For instance, take a minute and try to list all of the things you experience as you interact with a website. You can even use a piece of scratch paper if you’d like.
Done? Did you lose track of the items in your head? Did you have a hard time trying to even generate a list?
User experience reaches beyond the typical ‘usability’ of a website design. Sure, information organization is important and interface design is critical, but everything is a part of the user’s experience. Load times, error messages, ease of use, accessibility, browser compatibility, responsiveness and so much more. All of it is part of the experience you have as a user. It’s your job to be the advocate for the user in everything you work on, because the work you do will inevitably impact them somewhere along the line.
Whether you believe it or not, you are already involved in user experience. Your role is irrelevant. Every person involved in a project has a part to play in the end user’s experience.
As designers we have a giant responsibility here. It’s pretty self-evident since we are working directly on the visual appearance of the project (whether a website or application). We need to work closely with user experience designers to ensure we aren’t missing things. If that is not an option, begin training yourself on best practices in UX. If you’re looking for resources, check out Jared Spool’s firm UIE or the Nielson Group, as both of them continually put out high-quality content and helpful information on the subject.
As developers you might think the responsibility is off your shoulders. You’re probably tempted to say, “All I do is implement the design.” Well, you’re wrong. Every line of code and every interaction you work through impacts the user. By creating things you are either creating a pleasing user experience, or a frustrating one. Every decision you make has an big impact on the user. Load times, URI strings, application speed, ease of use, and on, and on… Once you realize that you are a part of user experience, you can begin to watch for ways to improve their interaction with your build.

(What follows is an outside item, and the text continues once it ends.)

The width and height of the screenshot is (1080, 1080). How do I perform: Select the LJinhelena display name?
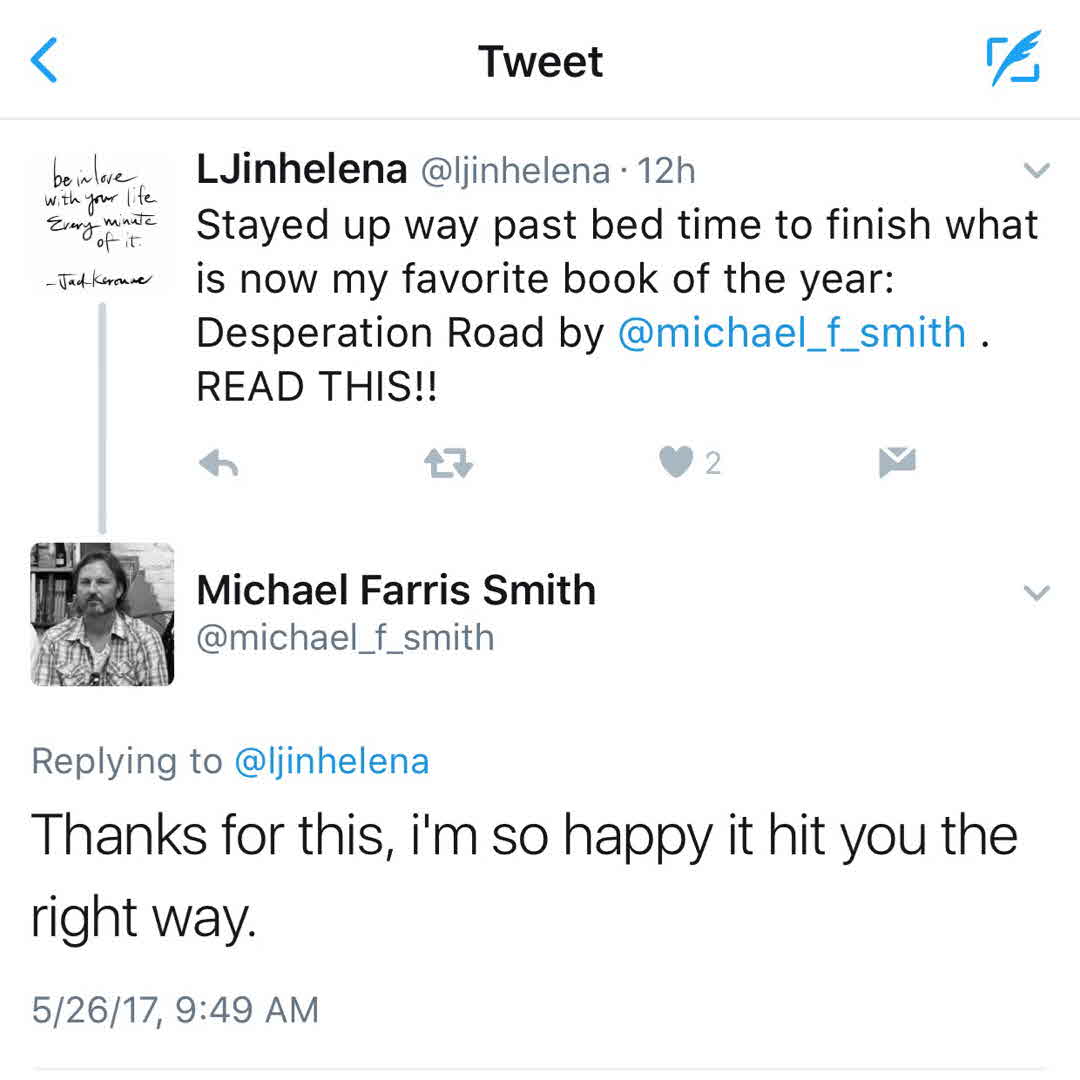tap(301, 170)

“I’m not a designer or developer.” So what? Do you see the projects happening around you? Are you involved in discussions or meetings? You can offer insight whether you know project specifics or not. You may be able to catch something that others have missed. Even if you feel like you are of no help, there are things you can do. An example idea for you is to offer to user test things as part of your role. It’s not perfect, but it is a starting point!
Every day people make the argument that they just don’t have the budget for user experience research, testing or a user experience designer. I understand the thought process behind that argument. The failure in that logic is that you aren't considering the potential loss. Every project has a goal. You can try to achieve that goal by hiring great developers and great designers, but if the end user’s experience isn’t the at forefront of everyone’s mind, you may not be as successful as possible. Think of lost revenue by a misplaced link that confuses the user. There are deep studies in how much money is lost by people waiting milliseconds too long and then bailing on a purchase. What about a form that collects leads for your business, but it is too overwhelming to a user. Or worse, maybe it doesn’t even compel the user to fill it out because of the label wording.
Saving money is never reason to skimp on user experience, and in the end it will cost you money if you ignore it.
The industry of user experience is booming. Every day people are hiring like gangbusters to solve the interface problems so projects allow users to be successful. The question is: Do you want to be MORE successful? If you answered “yes”, then begin investing in UX.